Ma problématique actuelle : sortir de la nostalgie. Je ne renie rien de mes premiers poèmes, je ne rejette pas mon île natale, mais il faut faire différemment. S’ouvrir au vaste monde. Résoudre le problème oedipien avec la terre mère. Sortir des clichés, de ce que tout le monde attend automatiquement d’un auteur né en Haïti. On peut écrire sur son pays natal, mais on n’est pas obligé de le faire. Il faut avant tout suivre sa boussole intérieure, comme disait Proust. Comme l’enfant doit se libérer des jupes de sa mère, l’écrivain doit s’affranchir de son lieu de naissance, sans toutefois le renier.

L’Insularité

Que dire de l’insularité ? En fait, je n’aime pas la mer. Est-ce parce qu’elle représente un obstacle entre le monde extérieur et moi ? Je l’ignore.

Il y a là une contradiction : je me sens à la fois enfermé dans mon île, mais en même temps libre devant cet espace dégagé que représente la mer. Île en île. D’une île à l’autre. De Port-au-Prince à Montréal, en passant par Paris.

Aucune importance pour moi d’être né sur une île.

Mon premier recueil de poésie s’intitulait Ex-île, mot que j’ai inventé et dont je suis très fier puisqu’il exprime tant de choses. J’espère qu’un jour un dictionnaire me fera l’honneur de l’enregistrer.

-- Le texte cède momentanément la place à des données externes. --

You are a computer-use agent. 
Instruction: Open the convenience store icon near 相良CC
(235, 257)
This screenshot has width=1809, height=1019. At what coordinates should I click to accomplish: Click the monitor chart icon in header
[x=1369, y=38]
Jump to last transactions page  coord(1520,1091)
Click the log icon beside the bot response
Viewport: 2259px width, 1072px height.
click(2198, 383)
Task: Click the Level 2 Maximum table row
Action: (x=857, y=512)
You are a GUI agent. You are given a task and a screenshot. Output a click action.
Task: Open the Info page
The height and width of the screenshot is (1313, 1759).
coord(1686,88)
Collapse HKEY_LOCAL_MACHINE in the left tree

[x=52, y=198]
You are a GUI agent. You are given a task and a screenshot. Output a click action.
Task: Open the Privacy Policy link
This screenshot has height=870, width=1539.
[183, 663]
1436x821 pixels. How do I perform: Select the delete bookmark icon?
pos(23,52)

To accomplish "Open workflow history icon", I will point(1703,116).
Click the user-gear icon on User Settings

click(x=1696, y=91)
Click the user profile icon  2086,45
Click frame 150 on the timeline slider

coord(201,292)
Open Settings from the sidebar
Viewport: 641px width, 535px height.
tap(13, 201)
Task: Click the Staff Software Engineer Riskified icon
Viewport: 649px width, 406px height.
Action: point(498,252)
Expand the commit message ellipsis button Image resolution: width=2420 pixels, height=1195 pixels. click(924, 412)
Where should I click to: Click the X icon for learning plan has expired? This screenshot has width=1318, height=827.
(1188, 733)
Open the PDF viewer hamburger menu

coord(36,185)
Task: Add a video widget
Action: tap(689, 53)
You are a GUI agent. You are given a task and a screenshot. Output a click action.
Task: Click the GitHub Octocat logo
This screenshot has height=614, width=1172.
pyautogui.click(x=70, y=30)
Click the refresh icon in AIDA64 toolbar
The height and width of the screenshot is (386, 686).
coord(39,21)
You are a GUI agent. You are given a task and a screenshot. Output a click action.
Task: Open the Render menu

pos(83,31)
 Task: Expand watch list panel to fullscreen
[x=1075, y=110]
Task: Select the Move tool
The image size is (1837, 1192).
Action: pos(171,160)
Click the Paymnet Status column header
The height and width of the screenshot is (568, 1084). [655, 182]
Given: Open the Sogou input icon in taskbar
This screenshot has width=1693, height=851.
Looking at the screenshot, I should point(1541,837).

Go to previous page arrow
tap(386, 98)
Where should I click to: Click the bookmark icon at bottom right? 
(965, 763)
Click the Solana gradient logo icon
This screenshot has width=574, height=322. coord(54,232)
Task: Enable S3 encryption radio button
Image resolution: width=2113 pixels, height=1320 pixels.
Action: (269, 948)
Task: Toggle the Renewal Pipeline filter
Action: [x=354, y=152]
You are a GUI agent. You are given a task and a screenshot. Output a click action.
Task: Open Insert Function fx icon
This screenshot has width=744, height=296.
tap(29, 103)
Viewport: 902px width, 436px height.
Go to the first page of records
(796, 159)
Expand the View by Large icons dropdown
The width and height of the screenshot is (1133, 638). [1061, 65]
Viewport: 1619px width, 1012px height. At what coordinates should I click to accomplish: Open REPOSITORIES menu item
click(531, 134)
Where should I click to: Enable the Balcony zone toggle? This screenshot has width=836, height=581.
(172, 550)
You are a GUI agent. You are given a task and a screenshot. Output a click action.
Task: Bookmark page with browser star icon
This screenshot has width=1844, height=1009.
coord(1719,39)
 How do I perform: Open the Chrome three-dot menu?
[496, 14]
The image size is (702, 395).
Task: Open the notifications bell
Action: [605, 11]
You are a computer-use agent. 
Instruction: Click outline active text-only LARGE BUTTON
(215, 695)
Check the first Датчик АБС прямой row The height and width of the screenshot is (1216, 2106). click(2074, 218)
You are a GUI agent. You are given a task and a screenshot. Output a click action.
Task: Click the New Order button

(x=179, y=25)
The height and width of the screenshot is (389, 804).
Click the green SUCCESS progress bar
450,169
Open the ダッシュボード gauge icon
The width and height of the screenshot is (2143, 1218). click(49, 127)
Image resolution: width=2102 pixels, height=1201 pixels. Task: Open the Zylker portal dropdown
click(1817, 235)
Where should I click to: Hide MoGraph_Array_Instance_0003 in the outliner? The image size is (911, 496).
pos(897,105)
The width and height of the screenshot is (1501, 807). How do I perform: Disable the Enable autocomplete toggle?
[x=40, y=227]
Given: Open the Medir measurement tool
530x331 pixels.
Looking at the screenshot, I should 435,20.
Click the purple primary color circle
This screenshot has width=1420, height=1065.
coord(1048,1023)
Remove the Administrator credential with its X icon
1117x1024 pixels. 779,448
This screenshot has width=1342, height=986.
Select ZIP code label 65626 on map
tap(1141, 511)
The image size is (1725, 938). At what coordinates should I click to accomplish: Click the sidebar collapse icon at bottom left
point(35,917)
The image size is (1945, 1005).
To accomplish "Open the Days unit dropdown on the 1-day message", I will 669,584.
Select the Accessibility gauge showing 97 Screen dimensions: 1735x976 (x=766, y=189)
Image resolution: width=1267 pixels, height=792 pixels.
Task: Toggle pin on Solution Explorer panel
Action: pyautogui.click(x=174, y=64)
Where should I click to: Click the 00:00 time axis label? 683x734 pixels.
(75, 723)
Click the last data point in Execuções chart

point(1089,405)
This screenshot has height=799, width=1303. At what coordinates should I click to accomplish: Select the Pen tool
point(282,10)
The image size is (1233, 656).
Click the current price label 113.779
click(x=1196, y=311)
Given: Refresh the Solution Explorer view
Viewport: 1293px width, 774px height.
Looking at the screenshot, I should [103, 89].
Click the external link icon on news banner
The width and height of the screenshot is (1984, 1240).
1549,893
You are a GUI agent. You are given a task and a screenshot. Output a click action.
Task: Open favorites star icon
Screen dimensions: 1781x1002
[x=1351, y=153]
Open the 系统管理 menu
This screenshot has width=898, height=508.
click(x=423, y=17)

Ce qui me frappe aujourd’hui sur mon bout d’île c’est son immobilisme. Plus rien ne bouge, la misère demeure et les politiciens n’ont aucune volonté politique. Ils n’attendent même pas Godot et, si ça continue ainsi, les écrivains haïtiens n’auront peut-être même plus envie d’en parler.


Gary Klang

Klang, Gary. « 5 Questions pour Île en île ».
Entretien, Montréal (2009). 52 minutes. Île en île.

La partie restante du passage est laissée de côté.